[Records provided start]

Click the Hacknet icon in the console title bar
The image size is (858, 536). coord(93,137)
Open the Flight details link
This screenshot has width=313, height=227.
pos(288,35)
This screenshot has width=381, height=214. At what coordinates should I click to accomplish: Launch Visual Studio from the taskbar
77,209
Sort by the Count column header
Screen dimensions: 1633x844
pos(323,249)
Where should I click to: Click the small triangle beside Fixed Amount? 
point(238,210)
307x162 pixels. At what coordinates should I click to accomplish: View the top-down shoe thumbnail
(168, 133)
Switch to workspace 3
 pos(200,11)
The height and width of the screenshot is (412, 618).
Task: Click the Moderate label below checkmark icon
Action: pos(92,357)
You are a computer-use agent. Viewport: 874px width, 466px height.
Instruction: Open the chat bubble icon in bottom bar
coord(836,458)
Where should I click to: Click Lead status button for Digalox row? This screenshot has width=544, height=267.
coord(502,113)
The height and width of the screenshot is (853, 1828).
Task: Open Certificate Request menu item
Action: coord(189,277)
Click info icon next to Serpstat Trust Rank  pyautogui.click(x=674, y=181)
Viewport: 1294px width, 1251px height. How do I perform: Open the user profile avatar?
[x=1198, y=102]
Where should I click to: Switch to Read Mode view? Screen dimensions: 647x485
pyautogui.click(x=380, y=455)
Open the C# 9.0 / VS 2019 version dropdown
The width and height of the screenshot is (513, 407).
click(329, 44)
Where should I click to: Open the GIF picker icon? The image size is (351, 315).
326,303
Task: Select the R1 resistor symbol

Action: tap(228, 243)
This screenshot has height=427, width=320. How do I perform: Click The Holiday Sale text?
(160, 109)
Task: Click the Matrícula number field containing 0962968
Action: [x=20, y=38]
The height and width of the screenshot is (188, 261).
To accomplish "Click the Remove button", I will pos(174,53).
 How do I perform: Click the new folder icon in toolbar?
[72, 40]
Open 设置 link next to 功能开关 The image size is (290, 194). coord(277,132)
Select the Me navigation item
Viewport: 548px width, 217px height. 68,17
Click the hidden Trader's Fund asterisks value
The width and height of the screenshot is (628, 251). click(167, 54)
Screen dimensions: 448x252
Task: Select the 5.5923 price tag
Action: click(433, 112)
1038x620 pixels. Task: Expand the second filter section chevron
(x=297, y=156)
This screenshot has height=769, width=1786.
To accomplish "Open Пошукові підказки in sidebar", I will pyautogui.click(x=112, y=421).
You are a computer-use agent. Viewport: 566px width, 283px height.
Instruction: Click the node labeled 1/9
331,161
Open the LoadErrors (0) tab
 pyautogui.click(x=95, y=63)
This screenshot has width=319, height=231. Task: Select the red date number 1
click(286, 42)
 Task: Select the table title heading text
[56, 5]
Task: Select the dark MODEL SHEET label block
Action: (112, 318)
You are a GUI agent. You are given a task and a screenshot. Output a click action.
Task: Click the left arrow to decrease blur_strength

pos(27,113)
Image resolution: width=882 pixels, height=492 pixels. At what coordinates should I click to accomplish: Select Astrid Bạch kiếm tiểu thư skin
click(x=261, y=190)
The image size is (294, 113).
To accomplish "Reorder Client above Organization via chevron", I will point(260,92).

[Records provided end]

**What you have to do**
Write out the rows again, from the first one down to and including the line with "pos(323,249)", but switch "Flight details" to "Booking details". Leave everything else unchanged.

**Answer for this exercise**
Click the Hacknet icon in the console title bar
The image size is (858, 536). coord(93,137)
Open the Booking details link
This screenshot has width=313, height=227.
pos(288,35)
This screenshot has width=381, height=214. At what coordinates should I click to accomplish: Launch Visual Studio from the taskbar
77,209
Sort by the Count column header
Screen dimensions: 1633x844
pos(323,249)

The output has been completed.